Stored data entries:

--------------------------------------------------

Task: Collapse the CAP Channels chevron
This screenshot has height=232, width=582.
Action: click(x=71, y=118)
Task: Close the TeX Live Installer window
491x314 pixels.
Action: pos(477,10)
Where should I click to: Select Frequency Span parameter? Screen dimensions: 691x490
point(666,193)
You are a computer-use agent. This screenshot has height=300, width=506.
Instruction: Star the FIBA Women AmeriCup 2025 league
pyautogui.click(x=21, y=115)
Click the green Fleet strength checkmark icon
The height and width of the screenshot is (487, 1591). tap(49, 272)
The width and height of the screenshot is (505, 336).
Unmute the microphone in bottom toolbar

--------------------------------------------------

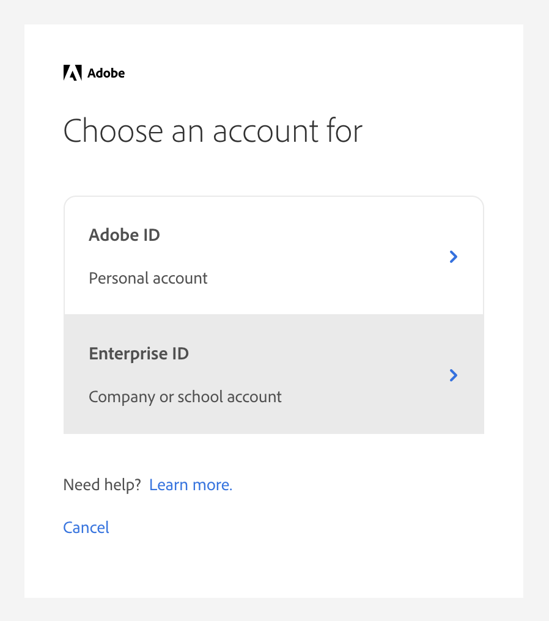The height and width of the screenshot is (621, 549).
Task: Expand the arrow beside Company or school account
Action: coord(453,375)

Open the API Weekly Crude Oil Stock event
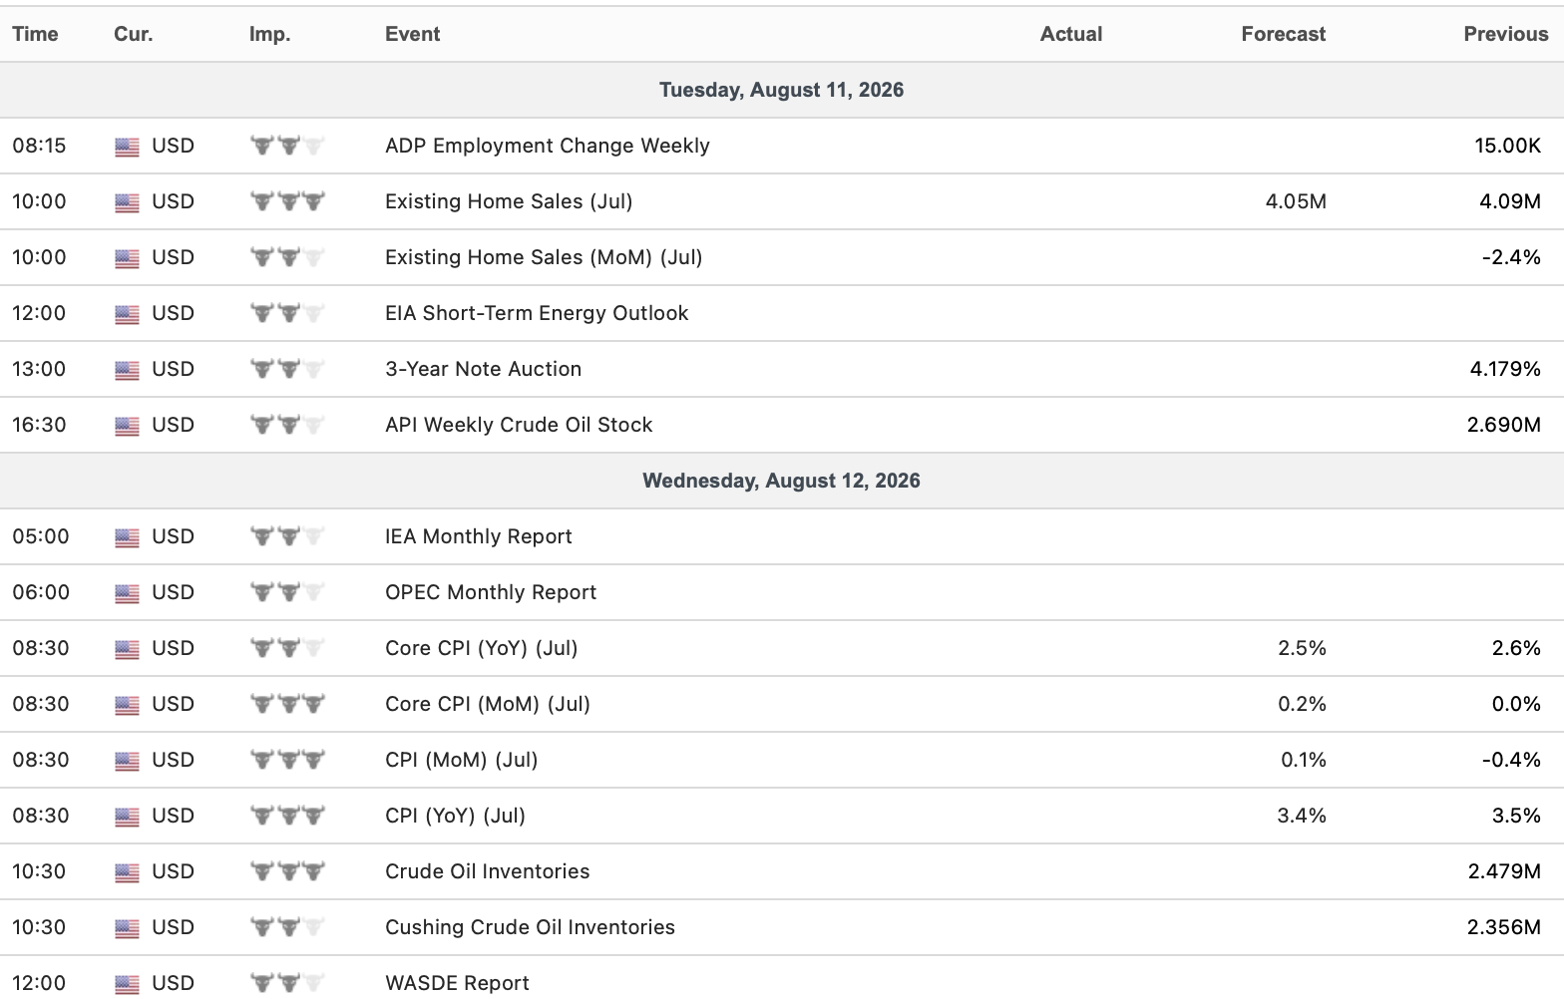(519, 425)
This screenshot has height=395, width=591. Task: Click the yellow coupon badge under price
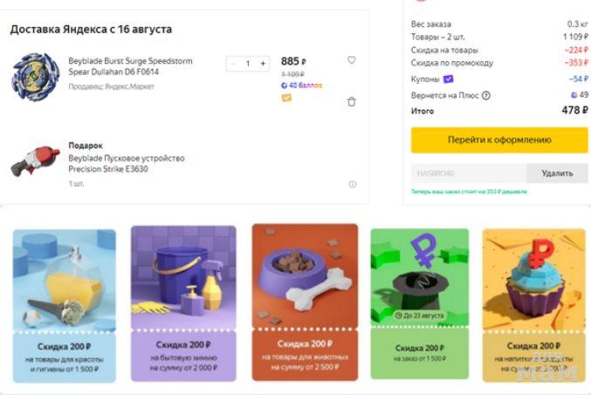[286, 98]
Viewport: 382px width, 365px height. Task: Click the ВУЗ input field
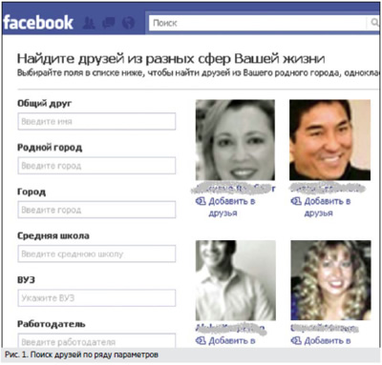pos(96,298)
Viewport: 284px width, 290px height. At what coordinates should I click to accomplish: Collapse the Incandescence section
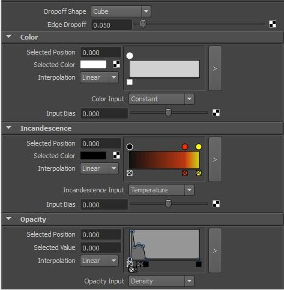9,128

--------------------------------------------------

» **Task**
All lines above between those holding "The width and" and "Unmute the microphone in bottom toolbar", inclusive, must be set down unchanged, and no other line may be included.

» **Exercise output**
The width and height of the screenshot is (505, 336).
Unmute the microphone in bottom toolbar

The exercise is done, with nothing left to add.